You have done all of these except the last, right?

[bombzero]

SO... not that i would EVER suggest anything at all illegal... you could find a friend of your who know how to hack and have him back trace it and shut down whoever it is hacking you...

i would do it but... well i generally dont care about others enough to put my computer at risk.. sorry.

[celebrinborn]

Norton Internet Security 2012 is first.

I refuse to use anything beginning with Norton. The infernal piece of crap that is Norton has caused me so many computer issues before.

Also, Malwarebytes keeps on saying something like "Blocked a potentially malicious [something] (random numbers) from Internet Explorer. I've only got Bay12 up. Could this be something sinister or is it just Malwarebytes dicking up?

[EDIT] Here's the log from the IP blocking

2012/01/04 22:43:34 +1030   ACOMP   A.Dude   IP-BLOCK   91.211.117.70 (Type: outgoing, Port: 54053, Process: iexplore.exe)
2012/01/04 22:51:39 +1030   ACOMP   A.Dude   IP-BLOCK   91.197.128.225 (Type: outgoing, Port: 54328, Process: iexplore.exe)
2012/01/04 22:51:39 +1030   ACOMP   A.Dude   IP-BLOCK   91.197.128.225 (Type: outgoing, Port: 54329, Process: iexplore.exe)
2012/01/04 22:51:39 +1030   ACOMP   A.Dude   IP-BLOCK   91.197.128.225 (Type: outgoing, Port: 54330, Process: iexplore.exe)

Norton broke my last computer and would not allow me to uninstall it. I've had fewer problems with actual viruses than with Norton.

[Stargrasper]

Norton Internet Security 2012 is first.

I refuse to use anything beginning with Norton. The infernal piece of crap that is Norton has caused me so many computer issues before.

Also, Malwarebytes keeps on saying something like "Blocked a potentially malicious [something] (random numbers) from Internet Explorer. I've only got Bay12 up. Could this be something sinister or is it just Malwarebytes dicking up?

[EDIT] Here's the log from the IP blocking

2012/01/04 22:43:34 +1030   ACOMP   A.Dude   IP-BLOCK   91.211.117.70 (Type: outgoing, Port: 54053, Process: iexplore.exe)
2012/01/04 22:51:39 +1030   ACOMP   A.Dude   IP-BLOCK   91.197.128.225 (Type: outgoing, Port: 54328, Process: iexplore.exe)
2012/01/04 22:51:39 +1030   ACOMP   A.Dude   IP-BLOCK   91.197.128.225 (Type: outgoing, Port: 54329, Process: iexplore.exe)
2012/01/04 22:51:39 +1030   ACOMP   A.Dude   IP-BLOCK   91.197.128.225 (Type: outgoing, Port: 54330, Process: iexplore.exe)

Norton broke my last computer and would not allow me to uninstall it. I've had fewer problems with actual viruses than with Norton.

Everyone has problems with Norton.  There's a reason most of us refuse to use it and have a hard time because it comes with practically every Windows computer.  You know, you actually need a special tool to remove Norton.  You can get it from MajorGeeks.  Speaking of which, it probably has tools that would help Angel of Death.  I desperately need to complete another chapter worth of homework before midnight, but when I finish, I'll glance over the site for you.

[eerr]

Norton is heavier than the majority of viruses.

[optimumtact]

Spoiler (click to show/hide)

SO... not that i would EVER suggest anything at all illegal... you could find a friend of your who know how to hack and have him back trace it and shut down whoever it is hacking you...

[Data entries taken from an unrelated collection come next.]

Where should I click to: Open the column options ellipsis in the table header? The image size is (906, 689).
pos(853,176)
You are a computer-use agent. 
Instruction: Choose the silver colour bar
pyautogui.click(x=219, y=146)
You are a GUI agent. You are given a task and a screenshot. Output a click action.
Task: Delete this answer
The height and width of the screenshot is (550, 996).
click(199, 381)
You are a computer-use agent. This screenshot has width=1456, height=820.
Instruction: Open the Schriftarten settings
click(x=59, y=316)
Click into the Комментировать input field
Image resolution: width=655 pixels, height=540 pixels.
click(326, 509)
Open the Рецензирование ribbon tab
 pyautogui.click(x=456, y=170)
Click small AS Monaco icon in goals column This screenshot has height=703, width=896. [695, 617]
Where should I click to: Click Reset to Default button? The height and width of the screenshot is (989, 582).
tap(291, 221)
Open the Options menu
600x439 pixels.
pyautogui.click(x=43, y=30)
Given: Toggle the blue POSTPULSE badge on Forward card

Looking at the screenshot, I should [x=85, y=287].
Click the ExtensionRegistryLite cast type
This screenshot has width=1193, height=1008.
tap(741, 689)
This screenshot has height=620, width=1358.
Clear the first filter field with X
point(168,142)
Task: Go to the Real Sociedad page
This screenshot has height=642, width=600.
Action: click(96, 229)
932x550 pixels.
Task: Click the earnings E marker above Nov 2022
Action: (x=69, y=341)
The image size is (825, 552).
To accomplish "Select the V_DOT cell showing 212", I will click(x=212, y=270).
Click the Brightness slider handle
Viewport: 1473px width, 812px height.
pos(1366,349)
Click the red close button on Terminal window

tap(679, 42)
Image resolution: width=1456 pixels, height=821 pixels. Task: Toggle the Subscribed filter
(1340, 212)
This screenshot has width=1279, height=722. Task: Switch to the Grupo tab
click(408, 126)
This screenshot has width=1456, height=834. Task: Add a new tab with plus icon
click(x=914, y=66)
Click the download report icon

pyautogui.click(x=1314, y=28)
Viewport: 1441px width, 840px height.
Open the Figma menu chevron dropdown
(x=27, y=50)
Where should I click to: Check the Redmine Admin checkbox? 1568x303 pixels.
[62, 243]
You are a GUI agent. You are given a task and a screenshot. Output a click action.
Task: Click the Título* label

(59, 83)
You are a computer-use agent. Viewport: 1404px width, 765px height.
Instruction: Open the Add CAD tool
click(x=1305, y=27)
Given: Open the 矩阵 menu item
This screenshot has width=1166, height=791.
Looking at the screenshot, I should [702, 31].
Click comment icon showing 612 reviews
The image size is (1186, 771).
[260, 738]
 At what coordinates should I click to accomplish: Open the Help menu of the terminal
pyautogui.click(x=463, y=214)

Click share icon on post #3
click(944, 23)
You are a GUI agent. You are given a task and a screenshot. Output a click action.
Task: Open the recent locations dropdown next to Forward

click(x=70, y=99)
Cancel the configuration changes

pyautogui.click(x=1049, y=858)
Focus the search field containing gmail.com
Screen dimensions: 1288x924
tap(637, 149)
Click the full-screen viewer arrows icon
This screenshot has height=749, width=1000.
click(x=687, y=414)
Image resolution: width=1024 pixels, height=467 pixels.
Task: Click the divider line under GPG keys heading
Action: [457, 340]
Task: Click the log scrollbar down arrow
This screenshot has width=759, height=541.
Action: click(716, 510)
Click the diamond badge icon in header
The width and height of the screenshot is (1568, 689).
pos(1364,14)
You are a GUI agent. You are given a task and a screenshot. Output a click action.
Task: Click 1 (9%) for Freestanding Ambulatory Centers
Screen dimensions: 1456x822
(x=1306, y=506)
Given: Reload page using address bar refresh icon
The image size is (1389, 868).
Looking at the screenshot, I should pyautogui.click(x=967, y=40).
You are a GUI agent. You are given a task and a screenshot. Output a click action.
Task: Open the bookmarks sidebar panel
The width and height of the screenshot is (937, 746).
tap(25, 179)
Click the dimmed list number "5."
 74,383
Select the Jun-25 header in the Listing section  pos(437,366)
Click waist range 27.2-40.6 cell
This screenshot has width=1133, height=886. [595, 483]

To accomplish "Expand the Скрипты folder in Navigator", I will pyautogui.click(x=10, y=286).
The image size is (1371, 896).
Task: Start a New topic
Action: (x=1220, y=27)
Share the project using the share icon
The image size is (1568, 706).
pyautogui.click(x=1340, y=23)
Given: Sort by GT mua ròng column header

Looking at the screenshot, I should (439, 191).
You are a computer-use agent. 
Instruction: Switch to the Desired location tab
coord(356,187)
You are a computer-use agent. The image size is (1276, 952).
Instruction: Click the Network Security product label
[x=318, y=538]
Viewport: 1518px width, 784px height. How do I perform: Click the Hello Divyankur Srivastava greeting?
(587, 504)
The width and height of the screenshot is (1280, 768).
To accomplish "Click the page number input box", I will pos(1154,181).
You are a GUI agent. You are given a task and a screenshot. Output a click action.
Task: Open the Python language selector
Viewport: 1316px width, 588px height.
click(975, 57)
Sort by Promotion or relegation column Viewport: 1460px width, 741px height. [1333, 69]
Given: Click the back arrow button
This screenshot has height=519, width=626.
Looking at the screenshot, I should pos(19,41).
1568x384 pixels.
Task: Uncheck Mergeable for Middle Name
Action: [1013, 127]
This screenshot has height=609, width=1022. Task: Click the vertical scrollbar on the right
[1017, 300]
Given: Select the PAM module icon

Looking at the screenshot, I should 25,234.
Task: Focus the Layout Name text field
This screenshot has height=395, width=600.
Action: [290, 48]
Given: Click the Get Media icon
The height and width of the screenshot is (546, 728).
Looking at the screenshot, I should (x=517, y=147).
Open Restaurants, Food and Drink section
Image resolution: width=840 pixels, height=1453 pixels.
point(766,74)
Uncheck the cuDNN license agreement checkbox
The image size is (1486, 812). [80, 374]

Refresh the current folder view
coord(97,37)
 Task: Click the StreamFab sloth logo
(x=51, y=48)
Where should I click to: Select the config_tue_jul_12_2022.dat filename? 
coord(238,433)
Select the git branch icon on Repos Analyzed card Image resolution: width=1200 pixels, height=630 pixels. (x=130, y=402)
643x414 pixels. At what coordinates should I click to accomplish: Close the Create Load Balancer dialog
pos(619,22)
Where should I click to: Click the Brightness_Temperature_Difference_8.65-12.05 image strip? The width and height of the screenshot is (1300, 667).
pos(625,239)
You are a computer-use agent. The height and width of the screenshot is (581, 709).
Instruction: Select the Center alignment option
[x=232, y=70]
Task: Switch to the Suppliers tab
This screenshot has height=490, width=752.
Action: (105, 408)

i would do it but... well i generally dont care about others enough to put my computer at risk.. sorry.

Is this a "I backtraced it" joke because it's not as easy as your making it out to be.

[Stargrasper]

Spoiler (click to show/hide)

SO... not that i would EVER suggest anything at all illegal... you could find a friend of your who know how to hack and have him back trace it and shut down whoever it is hacking you...

i would do it but... well i generally dont care about others enough to put my computer at risk.. sorry.

Is this a "I backtraced it" joke because it's not as easy as your making it out to be.

Let him dream.  Personally, I find it funny that people don't understand what crackers can and can't do easily.